An extensible toolkit for Goal Oriented Analysis of Data

Project description

GOAD🐐 is the GOAT - Goal Oriented Analysis of Data

GOAD🐐 - When your data analysis is so fire🔥 it's got rizz✨

GOAD🐐 is a flexible Python package for analyzing, transforming, and visualizing data with an emphasis on statistical distribution fitting and modular visualization components.

📊 Features

Composable & extendable plotting system - Build complex visualizations by combining simple components. You can extend the existing components with your own.
Statistical distribution fitting - Automatically fit and compare distributions to your data. The distribution registry is extendable with additional distributions.
Extendable data transformation pipelines - Chain and reuse data transformations into pipelines. Again, extendable with custom transformation components.

Before GOAD🐐 : mid data After GOAD🐐 : data got infinity aura

🚀 Quick Start

Installation

Using uv:

uv install goad

Or, if you prefer your dependencies to be installed 100x slower, with pip:

pip install goad

📋 Demo: Linear Model Analysis

GOAD🐐 includes a comprehensive demo that shows how to use its components together.

Main capabilities

In the demo/linear.py file you can see a showcase of the main capabilities of GOAD🐐:

create a data processing pipeline
components are extendable, so you can easily add your own steps to a pipeline
create visualisations by stacking components.
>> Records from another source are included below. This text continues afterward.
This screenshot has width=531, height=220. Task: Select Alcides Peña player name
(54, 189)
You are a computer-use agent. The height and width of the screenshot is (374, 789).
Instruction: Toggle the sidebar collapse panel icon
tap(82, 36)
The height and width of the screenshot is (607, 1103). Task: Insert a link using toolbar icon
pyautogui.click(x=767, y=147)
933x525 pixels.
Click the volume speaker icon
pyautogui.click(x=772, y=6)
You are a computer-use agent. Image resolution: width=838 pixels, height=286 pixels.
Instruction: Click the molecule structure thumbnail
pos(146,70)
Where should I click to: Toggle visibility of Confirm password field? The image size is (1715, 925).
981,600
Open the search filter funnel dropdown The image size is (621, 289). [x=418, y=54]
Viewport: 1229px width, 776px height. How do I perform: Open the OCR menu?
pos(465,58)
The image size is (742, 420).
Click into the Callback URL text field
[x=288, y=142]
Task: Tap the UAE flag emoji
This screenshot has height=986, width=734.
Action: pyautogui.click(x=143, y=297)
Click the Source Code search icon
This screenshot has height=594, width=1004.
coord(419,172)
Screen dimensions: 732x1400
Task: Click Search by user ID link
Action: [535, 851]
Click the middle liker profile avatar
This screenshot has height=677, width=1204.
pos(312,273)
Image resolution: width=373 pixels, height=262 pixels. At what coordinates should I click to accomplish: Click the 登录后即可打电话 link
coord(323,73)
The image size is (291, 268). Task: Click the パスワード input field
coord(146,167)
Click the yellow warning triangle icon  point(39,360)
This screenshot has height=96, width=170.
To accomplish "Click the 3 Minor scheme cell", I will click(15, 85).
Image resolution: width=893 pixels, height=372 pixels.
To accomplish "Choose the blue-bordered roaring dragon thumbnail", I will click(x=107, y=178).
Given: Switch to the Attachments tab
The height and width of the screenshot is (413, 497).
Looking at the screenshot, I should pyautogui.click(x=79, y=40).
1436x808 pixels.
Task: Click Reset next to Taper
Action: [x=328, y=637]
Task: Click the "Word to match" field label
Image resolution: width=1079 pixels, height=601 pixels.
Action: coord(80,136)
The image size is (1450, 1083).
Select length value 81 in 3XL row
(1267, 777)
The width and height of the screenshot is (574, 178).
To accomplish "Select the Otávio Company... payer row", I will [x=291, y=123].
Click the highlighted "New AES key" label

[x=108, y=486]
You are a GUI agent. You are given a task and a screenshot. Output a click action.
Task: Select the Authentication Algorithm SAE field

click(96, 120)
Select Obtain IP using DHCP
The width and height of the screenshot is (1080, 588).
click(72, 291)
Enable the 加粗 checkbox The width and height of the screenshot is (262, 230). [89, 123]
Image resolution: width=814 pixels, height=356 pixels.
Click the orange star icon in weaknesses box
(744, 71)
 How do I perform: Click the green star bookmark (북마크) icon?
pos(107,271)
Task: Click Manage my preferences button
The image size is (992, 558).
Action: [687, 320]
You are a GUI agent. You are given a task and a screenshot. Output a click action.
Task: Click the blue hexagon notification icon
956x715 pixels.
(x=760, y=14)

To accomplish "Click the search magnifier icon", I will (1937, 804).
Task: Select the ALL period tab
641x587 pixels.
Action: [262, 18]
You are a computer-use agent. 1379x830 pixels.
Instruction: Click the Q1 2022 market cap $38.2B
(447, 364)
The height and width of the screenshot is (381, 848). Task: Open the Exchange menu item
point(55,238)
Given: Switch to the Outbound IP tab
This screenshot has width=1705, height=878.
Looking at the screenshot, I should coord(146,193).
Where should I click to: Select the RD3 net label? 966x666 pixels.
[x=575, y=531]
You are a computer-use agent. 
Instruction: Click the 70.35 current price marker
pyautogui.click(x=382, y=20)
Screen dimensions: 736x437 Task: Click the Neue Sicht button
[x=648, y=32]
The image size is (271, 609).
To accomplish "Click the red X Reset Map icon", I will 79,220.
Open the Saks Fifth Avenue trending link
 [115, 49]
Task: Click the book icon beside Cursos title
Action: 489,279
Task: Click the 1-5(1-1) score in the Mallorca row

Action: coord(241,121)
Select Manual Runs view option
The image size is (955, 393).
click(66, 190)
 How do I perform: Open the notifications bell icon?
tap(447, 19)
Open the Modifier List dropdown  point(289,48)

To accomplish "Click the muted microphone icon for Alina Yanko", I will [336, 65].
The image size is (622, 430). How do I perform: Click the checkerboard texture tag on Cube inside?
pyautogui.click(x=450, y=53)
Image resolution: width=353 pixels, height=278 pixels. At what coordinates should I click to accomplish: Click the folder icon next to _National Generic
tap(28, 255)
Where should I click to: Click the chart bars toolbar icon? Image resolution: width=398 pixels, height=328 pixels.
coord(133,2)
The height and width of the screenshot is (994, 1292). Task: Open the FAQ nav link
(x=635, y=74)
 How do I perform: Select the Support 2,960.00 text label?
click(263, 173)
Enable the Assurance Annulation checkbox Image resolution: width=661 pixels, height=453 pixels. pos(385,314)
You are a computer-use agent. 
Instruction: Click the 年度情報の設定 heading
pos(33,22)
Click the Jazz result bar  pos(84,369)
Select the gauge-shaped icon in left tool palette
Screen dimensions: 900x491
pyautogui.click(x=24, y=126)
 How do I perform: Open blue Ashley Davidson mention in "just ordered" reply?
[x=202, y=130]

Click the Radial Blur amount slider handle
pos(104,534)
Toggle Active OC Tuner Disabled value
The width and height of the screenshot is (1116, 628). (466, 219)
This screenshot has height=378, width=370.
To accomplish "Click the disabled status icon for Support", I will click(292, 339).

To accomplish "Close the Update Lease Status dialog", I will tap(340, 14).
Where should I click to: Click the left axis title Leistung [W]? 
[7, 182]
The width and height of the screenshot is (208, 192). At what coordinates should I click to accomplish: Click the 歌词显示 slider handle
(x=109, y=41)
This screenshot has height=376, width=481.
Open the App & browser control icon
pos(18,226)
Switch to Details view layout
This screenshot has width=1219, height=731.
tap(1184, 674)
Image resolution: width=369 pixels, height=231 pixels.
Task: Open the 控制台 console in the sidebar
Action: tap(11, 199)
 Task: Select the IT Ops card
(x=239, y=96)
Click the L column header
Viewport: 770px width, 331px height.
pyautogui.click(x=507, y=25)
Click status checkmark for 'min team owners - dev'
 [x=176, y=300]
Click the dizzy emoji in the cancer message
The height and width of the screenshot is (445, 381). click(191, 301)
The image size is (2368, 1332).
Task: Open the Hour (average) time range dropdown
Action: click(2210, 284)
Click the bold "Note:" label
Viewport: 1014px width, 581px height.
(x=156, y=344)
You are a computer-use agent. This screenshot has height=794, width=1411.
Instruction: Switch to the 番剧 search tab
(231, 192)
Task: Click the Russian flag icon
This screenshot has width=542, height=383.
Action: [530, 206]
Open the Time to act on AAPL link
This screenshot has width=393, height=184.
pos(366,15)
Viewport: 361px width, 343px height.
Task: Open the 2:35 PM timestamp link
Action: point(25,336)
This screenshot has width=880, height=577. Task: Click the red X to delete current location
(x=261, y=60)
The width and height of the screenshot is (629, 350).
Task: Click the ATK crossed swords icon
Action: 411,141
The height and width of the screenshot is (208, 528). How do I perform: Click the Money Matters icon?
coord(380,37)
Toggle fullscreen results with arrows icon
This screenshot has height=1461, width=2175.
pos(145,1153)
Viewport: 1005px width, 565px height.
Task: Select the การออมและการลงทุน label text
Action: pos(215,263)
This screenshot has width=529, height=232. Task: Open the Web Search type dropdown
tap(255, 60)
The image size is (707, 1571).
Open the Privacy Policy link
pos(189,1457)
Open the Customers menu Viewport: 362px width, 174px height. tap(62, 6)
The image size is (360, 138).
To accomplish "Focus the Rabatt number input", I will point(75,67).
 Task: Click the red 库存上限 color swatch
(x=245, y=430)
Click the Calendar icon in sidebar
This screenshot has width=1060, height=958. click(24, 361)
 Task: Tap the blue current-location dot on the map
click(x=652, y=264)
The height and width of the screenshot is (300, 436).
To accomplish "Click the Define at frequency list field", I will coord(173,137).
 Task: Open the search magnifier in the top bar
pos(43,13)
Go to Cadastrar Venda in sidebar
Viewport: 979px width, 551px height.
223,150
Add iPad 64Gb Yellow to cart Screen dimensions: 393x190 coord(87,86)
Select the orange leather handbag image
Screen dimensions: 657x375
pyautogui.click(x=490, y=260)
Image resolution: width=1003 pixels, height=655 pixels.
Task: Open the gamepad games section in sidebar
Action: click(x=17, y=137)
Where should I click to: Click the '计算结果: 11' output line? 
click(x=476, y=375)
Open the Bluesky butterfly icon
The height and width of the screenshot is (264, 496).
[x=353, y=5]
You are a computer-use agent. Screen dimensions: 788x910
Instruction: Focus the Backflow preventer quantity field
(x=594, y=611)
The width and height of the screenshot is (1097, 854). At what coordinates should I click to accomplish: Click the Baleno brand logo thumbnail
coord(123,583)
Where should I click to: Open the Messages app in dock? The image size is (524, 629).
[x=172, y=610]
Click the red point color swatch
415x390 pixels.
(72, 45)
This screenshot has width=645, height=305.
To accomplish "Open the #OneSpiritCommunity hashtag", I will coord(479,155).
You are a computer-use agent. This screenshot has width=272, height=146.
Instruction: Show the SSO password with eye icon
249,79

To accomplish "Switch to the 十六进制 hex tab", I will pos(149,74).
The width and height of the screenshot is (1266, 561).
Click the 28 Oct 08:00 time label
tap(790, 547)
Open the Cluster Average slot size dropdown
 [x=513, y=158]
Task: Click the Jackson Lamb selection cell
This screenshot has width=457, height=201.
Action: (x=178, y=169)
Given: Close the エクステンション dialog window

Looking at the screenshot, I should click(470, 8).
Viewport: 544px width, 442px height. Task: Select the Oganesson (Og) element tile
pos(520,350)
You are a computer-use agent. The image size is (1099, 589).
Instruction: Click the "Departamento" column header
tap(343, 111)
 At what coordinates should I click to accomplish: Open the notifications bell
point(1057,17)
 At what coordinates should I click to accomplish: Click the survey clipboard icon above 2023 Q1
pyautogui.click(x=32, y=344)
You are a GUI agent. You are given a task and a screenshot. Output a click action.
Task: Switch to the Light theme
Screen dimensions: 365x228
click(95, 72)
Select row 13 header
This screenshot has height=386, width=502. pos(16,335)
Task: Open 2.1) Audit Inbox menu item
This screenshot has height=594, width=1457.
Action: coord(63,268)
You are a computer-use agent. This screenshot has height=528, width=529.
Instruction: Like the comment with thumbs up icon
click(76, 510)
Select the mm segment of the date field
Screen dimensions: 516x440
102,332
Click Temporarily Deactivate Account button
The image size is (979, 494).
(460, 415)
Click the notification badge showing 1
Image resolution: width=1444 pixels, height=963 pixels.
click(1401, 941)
BasePlot will handle boilerplate.
the DistributionFitter will try to fit a few common distributions, and add statistical tests for you
The results work together with the visualizer.PlotFits class to show the results

The main strenght of this module is not that these elements are there (even thought they are very useful). Its superpower is that everything is extendable: so you can use this as a start, and extend it with your own visualisations and analytics.

POV: Your data just got GOADed🐐 and now it's giving main character energy

📚 Core Components

🔄 Extendable Data Transforms

GOAD🐐 provides a pipeline approach to transform your data:

from goad.datatransforms import Pipeline, ShiftValues, ZScaler

# Create a pipeline
pipeline = Pipeline()

# Add transformations
pipeline.add(ShiftValues, name="shift_deaths", column="deaths", period=-14)
pipeline.add(ZScaler, name="scale_tests", column="positivetests", rename=True)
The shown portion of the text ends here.